Data records
= = = = = = =
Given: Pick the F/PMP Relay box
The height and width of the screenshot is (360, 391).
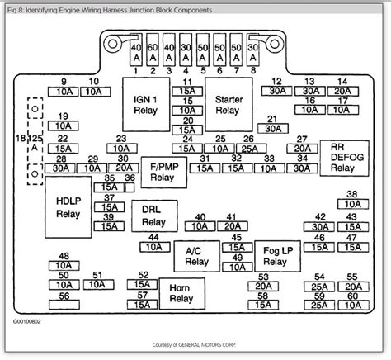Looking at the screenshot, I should point(163,171).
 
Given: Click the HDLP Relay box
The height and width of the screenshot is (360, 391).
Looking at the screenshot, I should point(68,206).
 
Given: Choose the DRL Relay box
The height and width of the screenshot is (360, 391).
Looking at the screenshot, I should point(153,216).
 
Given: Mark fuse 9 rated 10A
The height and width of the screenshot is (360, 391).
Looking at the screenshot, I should point(64,91).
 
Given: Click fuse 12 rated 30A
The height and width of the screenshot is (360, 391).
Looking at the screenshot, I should point(278,91).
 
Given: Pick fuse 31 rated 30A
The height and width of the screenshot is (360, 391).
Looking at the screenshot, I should point(271,129).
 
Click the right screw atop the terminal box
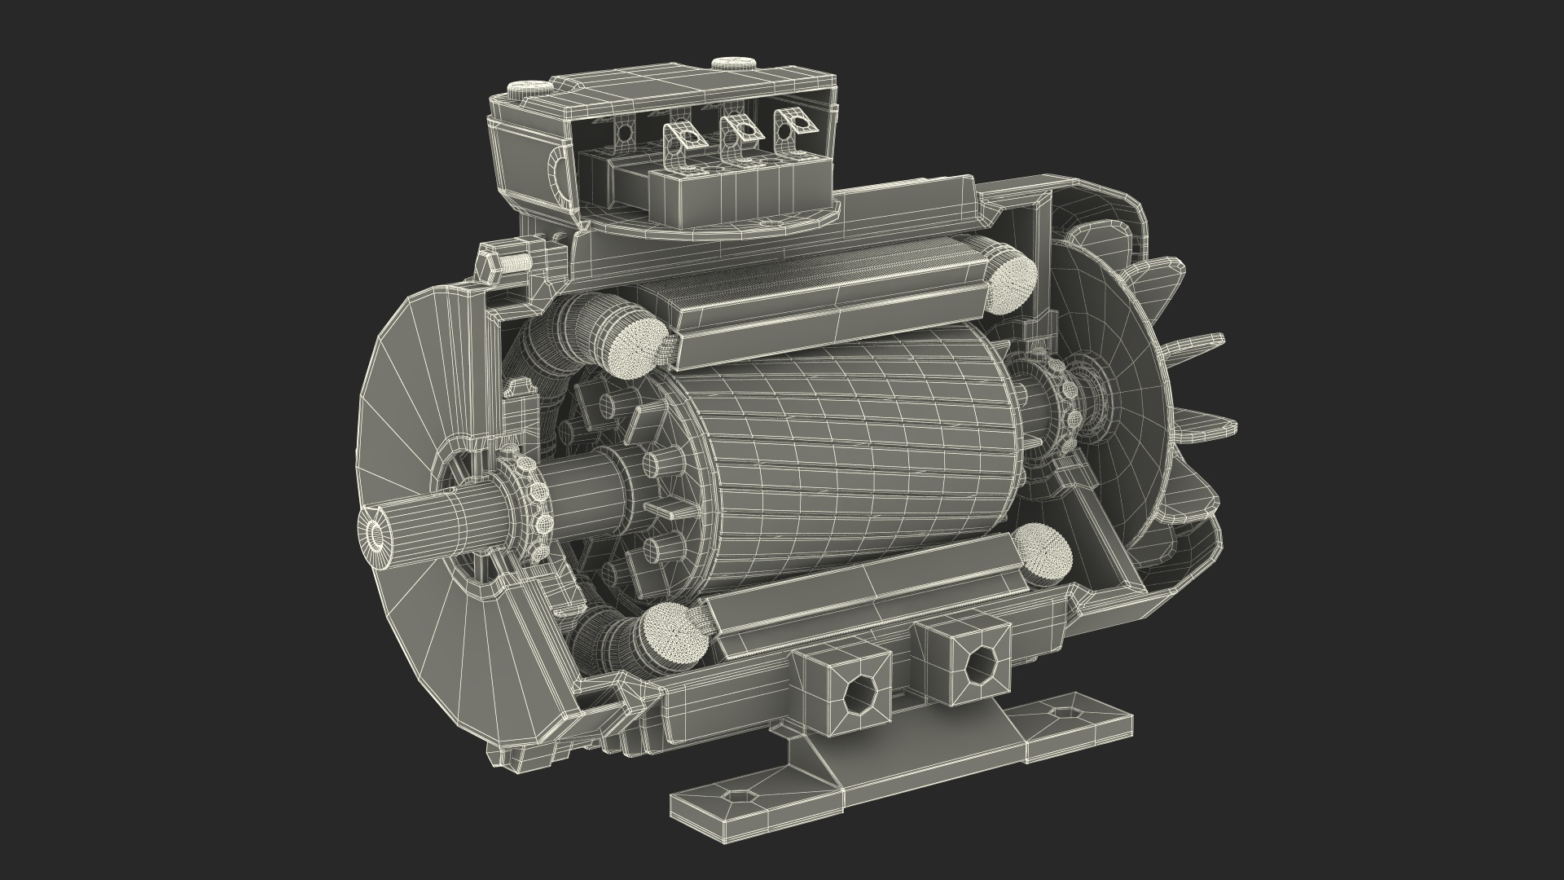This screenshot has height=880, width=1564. (724, 64)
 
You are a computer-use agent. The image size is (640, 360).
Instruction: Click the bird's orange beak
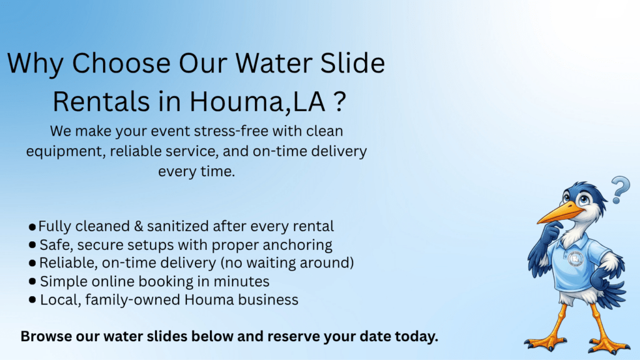(552, 214)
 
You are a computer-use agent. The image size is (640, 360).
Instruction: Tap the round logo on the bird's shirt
(576, 259)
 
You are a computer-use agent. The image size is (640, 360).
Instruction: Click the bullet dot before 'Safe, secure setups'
(32, 245)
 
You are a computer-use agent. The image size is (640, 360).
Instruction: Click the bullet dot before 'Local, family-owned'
(32, 300)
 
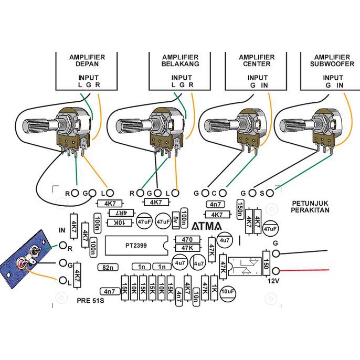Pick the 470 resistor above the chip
(x=187, y=240)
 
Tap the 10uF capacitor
(x=228, y=291)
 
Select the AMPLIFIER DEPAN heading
(x=87, y=60)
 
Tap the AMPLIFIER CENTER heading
(x=257, y=60)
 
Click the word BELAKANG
(x=180, y=64)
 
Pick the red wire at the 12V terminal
(x=304, y=270)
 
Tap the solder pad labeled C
(x=222, y=193)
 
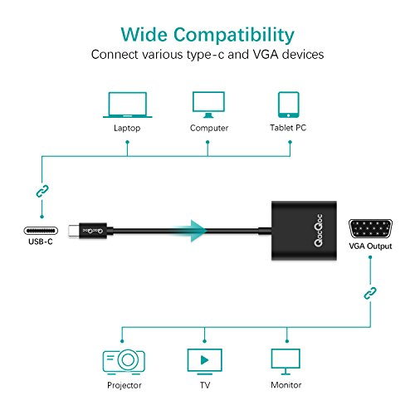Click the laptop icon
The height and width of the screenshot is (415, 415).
[x=128, y=105]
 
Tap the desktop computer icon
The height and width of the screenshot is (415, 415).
[x=208, y=105]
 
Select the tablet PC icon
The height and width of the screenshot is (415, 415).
[x=289, y=105]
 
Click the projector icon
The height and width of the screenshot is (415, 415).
[x=124, y=362]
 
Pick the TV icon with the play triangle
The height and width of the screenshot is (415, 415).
[x=205, y=362]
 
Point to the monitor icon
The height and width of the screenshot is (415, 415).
[x=286, y=362]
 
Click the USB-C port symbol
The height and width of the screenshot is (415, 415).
[x=41, y=231]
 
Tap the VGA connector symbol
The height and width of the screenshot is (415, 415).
[x=370, y=229]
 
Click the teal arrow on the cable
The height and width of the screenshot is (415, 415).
[x=191, y=231]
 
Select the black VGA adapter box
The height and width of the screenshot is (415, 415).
[x=304, y=231]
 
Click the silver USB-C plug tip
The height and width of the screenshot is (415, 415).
[x=74, y=231]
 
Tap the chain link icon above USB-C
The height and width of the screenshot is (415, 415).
[x=42, y=191]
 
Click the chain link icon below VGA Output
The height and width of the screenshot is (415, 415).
[x=370, y=293]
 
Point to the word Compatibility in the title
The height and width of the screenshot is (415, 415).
[x=234, y=35]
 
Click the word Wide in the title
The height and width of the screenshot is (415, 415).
[x=144, y=34]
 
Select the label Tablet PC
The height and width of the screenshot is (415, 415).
[x=288, y=128]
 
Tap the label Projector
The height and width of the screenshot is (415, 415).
[x=124, y=385]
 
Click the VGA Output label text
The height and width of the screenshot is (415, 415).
[x=370, y=246]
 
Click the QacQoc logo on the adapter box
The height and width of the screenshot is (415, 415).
[x=318, y=231]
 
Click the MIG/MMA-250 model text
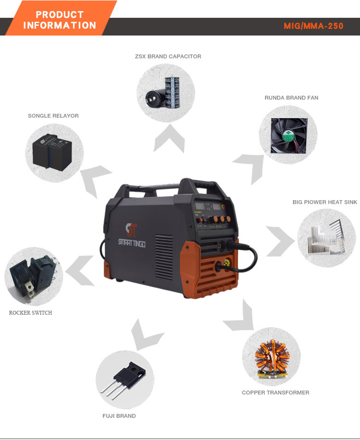pyautogui.click(x=313, y=26)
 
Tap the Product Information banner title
pyautogui.click(x=60, y=20)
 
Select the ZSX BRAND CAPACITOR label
pyautogui.click(x=168, y=57)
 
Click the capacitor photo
pyautogui.click(x=166, y=91)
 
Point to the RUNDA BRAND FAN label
pyautogui.click(x=291, y=98)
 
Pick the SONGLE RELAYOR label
pyautogui.click(x=53, y=116)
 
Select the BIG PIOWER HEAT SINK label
pyautogui.click(x=325, y=202)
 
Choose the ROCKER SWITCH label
pyautogui.click(x=31, y=313)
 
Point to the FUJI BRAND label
pyautogui.click(x=119, y=416)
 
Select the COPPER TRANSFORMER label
pyautogui.click(x=276, y=392)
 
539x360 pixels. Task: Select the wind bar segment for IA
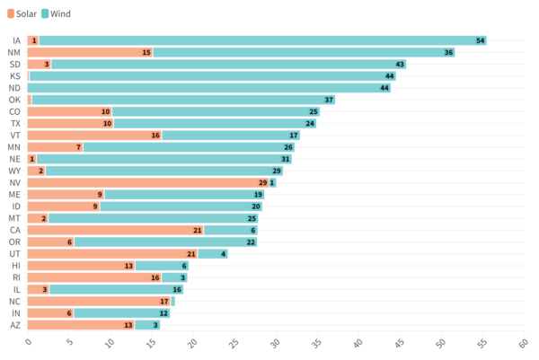point(261,40)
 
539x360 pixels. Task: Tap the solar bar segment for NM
point(90,52)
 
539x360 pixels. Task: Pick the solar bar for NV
point(148,182)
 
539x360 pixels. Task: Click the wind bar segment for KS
point(212,76)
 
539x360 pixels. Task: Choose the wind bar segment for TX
point(214,123)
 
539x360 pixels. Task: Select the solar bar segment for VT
point(94,135)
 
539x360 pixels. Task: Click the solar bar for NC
point(99,301)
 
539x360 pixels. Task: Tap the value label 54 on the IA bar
point(481,40)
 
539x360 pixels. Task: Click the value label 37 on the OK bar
point(329,100)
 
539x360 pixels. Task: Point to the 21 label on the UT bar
point(191,254)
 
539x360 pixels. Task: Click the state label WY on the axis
point(14,171)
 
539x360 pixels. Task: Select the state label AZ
point(15,325)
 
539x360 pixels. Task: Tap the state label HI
point(16,266)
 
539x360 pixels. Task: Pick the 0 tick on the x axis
point(28,343)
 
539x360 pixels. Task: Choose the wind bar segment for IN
point(120,312)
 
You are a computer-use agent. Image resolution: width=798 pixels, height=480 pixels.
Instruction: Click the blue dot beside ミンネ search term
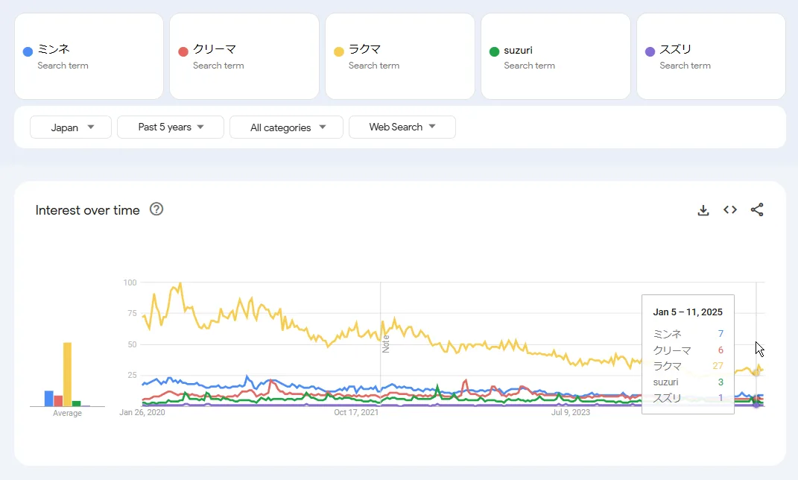(28, 51)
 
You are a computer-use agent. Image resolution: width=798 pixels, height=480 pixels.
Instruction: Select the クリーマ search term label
(215, 49)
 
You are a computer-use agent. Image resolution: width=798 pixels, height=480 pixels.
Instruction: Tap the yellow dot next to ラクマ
(338, 51)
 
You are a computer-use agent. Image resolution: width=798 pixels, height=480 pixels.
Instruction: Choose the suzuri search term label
(518, 50)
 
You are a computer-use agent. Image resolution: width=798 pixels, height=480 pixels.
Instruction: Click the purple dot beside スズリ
(650, 51)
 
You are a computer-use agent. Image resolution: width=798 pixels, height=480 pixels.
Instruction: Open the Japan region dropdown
(71, 127)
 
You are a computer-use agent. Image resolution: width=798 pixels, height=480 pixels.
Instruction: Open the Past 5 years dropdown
(171, 127)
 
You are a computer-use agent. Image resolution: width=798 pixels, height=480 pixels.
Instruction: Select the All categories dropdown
(286, 127)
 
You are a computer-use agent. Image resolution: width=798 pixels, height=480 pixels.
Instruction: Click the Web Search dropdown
(402, 127)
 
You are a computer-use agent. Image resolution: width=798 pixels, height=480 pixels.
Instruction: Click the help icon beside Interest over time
(156, 209)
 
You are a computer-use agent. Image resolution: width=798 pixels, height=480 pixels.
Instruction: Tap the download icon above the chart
(703, 210)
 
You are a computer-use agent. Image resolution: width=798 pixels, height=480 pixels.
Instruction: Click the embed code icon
(730, 210)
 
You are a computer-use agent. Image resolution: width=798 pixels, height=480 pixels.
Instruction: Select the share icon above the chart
(757, 210)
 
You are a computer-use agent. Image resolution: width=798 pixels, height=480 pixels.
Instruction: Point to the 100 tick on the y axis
(130, 282)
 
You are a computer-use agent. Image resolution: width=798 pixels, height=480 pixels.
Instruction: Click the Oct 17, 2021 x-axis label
(356, 411)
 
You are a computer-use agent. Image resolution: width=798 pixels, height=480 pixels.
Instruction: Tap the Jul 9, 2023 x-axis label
(571, 411)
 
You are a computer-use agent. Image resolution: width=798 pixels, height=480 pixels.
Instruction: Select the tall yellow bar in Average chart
(67, 374)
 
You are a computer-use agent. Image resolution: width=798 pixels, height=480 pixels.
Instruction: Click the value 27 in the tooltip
(718, 366)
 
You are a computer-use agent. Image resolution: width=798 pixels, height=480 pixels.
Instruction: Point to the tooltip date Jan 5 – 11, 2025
(688, 312)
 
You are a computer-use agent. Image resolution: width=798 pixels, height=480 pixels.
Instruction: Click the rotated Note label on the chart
(386, 343)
= = = = = = =
- _The exercise_
Pick out every line of the records above that contains the string "BRAND", and copy each one. Case counts.

- _Answer to this task_
Select the ZSX BRAND CAPACITOR label
Point to the RUNDA BRAND FAN label
Point to the FUJI BRAND label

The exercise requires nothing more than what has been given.